— start DATASET EXCERPTS —

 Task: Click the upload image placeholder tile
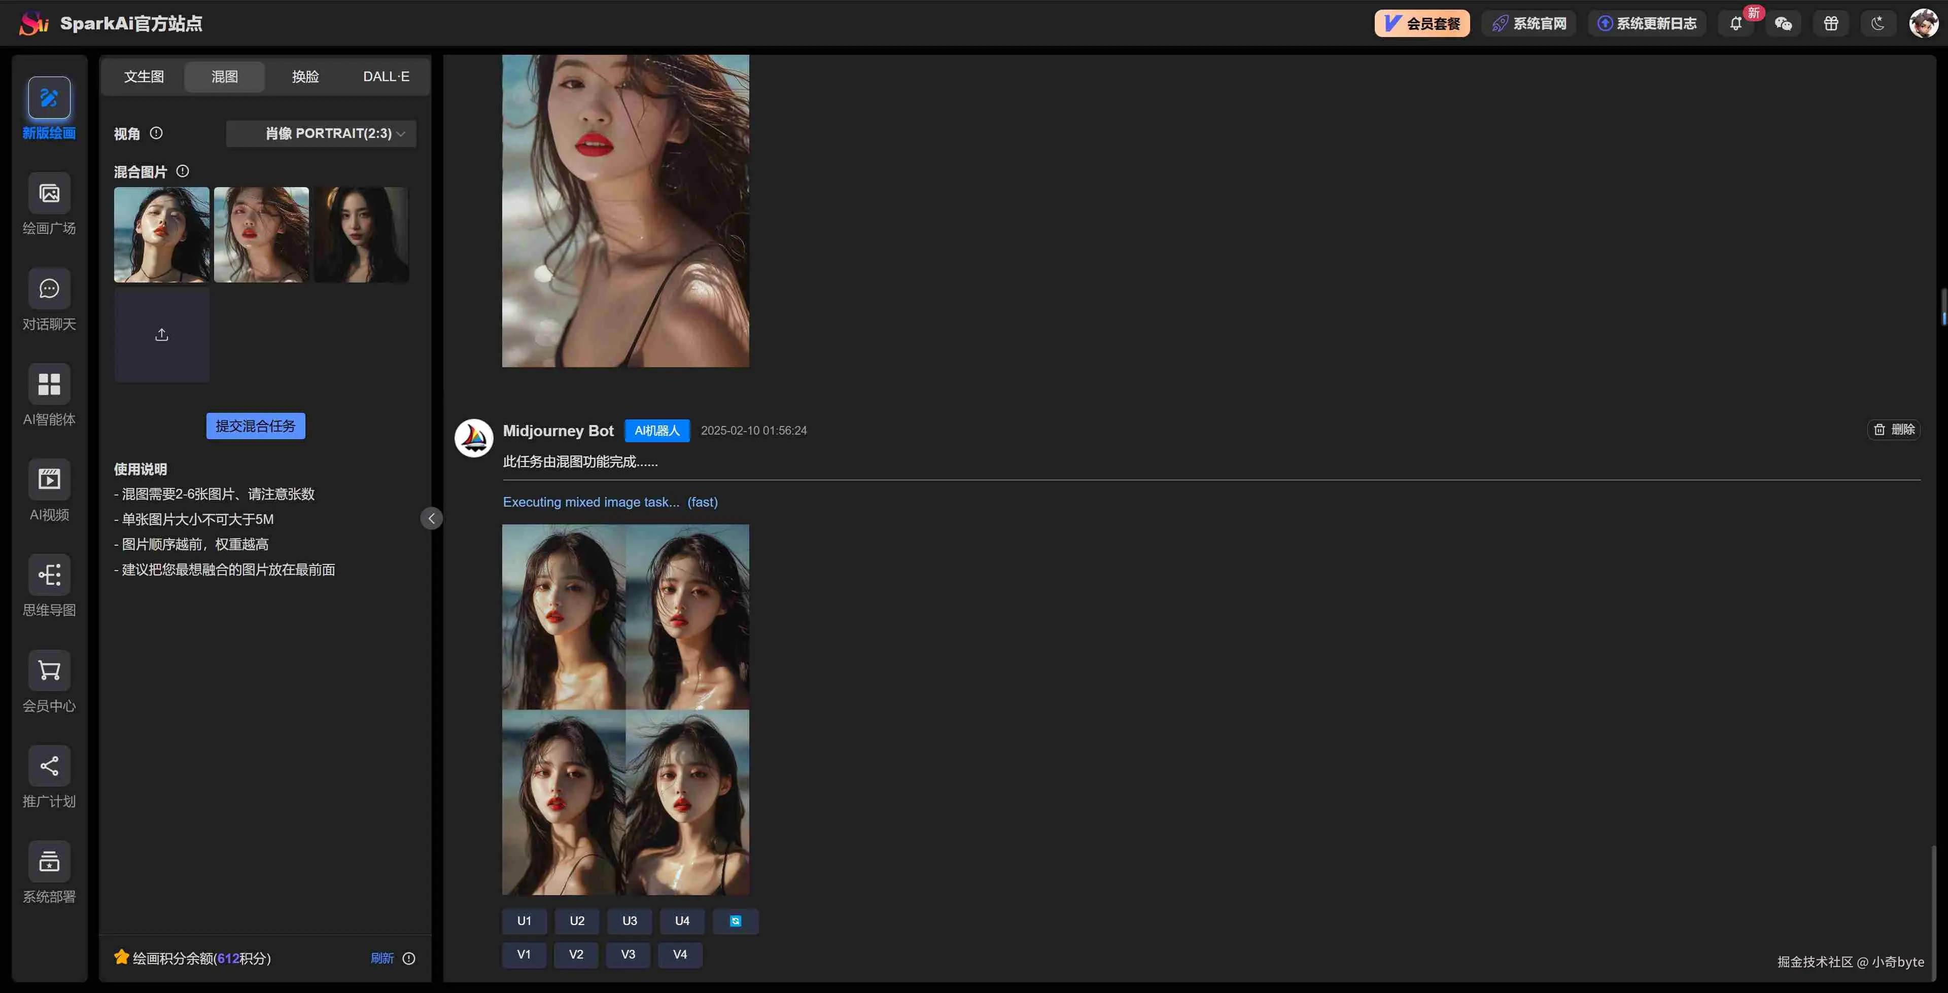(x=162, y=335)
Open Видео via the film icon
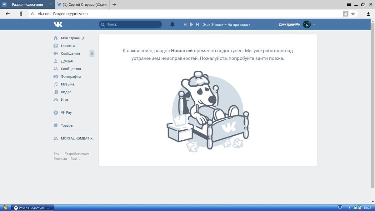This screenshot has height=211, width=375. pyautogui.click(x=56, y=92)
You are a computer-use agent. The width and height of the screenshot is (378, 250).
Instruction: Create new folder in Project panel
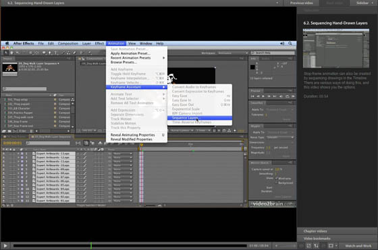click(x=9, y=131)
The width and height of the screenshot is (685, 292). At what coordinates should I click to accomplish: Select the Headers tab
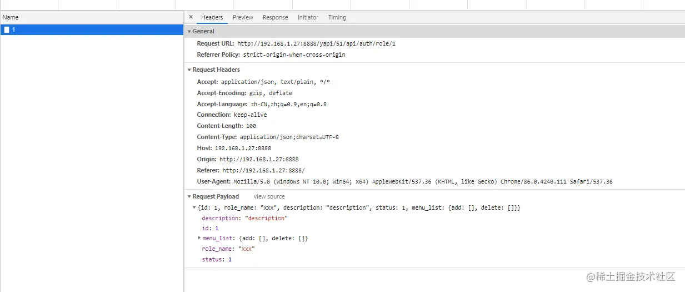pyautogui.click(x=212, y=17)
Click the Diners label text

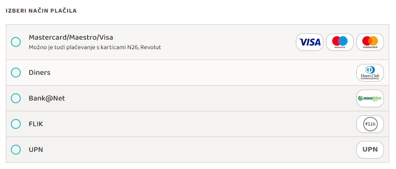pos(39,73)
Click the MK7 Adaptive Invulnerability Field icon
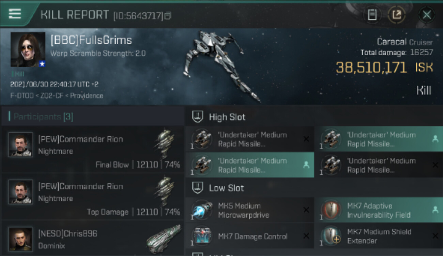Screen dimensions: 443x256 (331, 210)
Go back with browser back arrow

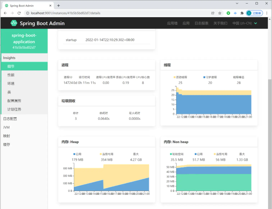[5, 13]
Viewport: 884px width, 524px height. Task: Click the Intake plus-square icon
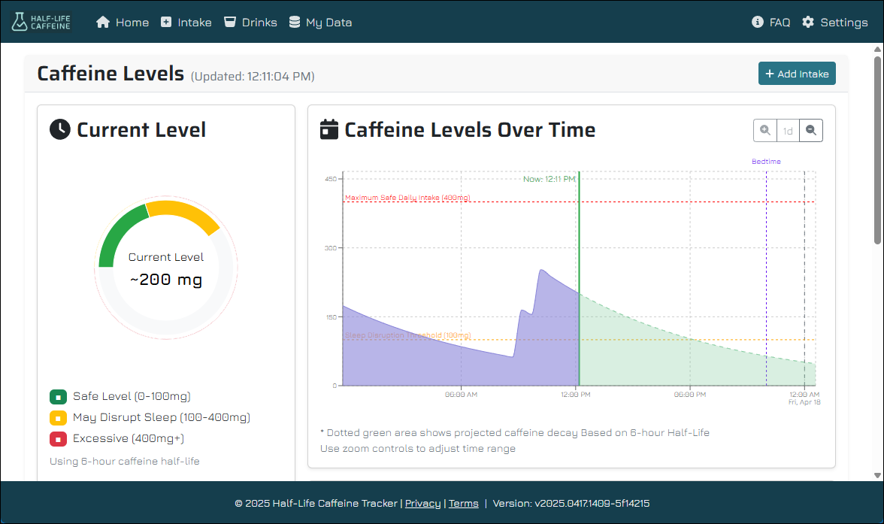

— end DATASET EXCERPTS —

Reproduce every line of the records above word for word, omitting the pictures.

### RESPONSE TO THE TASK
 Task: Click the upload image placeholder tile
(x=162, y=335)
Open Видео via the film icon
This screenshot has height=211, width=375. pyautogui.click(x=56, y=92)
You are a computer-use agent. The width and height of the screenshot is (378, 250).
Instruction: Create new folder in Project panel
click(x=9, y=131)
The width and height of the screenshot is (685, 292). At what coordinates should I click to accomplish: Select the Headers tab
pyautogui.click(x=212, y=17)
Click the Diners label text

pos(39,73)
Click the MK7 Adaptive Invulnerability Field icon
Screen dimensions: 443x256 (331, 210)
Go back with browser back arrow

[5, 13]
Viewport: 884px width, 524px height. Task: Click the Intake plus-square icon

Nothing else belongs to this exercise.